Now, we can write this as the matrix multiplication :

$$ \begin{bmatrix} S_{11} \\ S_{12}\\ S_{13}\\ S_{14}\\ S_{21}\\ \vdots\\ S_{44} \end{bmatrix} = \begin{bmatrix} X_{11} & X_{12} & X_{13} & X_{21}& X_{22}& X_{23} & X_{31}& X_{32}& X_{33}\\ X_{12} & X_{13} & X_{14} &X_{22} & X_{23} & X_{24} & X_{32} & X_{33} & X_{34} \\ X_{13} &&&&\dots \\ X_{14} &&&&\dots \\ X_{21} &&&&\dots \\ \vdots &&&&\dots\\ X_{44} &&&&\dots \end{bmatrix} \begin{bmatrix} F_{11} \\ F_{12}\\ F_{13}\\ F_{21}\\ F_{22}\\ F_{23}\\ F_{31}\\ F_{32}\\ F_{33}\\ \end{bmatrix} $$

or more succinctly:

$$ \text{vec}(S) = M_X \text{vec}(F) $$

where $M_X$ is the $16 \times 9$ matrix. Note that the first row of $M_X$ corresponds to the first $f \times f$ sub matrix of $X$ flattened out. The second row is the second submatrix, achieved by sliding the filter one step to the right, flattened out, and so on.. In general, when $d=1$, the dimension of $M_X$ is $(w-f+1)(h-f+1) \times f^2$.

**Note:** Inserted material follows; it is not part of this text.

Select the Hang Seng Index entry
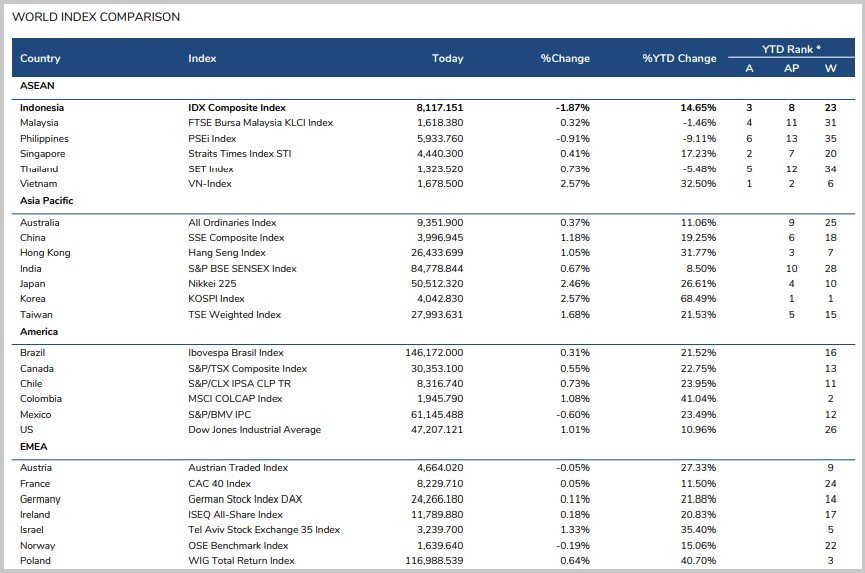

Next, in the $d$ dimensional case, say $d=3$ for example, each pass over of the filter has three times as many multiplications as the 1 dimensional case. So each row of $M_X$ is now of length $d f^2$, i.e. $M_X$ is of dimension: $(w-f+1)(h-f+1) \times df^2$

Note that I have left out the bias vector in this discussion to avoid clogging up the presentation, but incorporating it should be straight forward.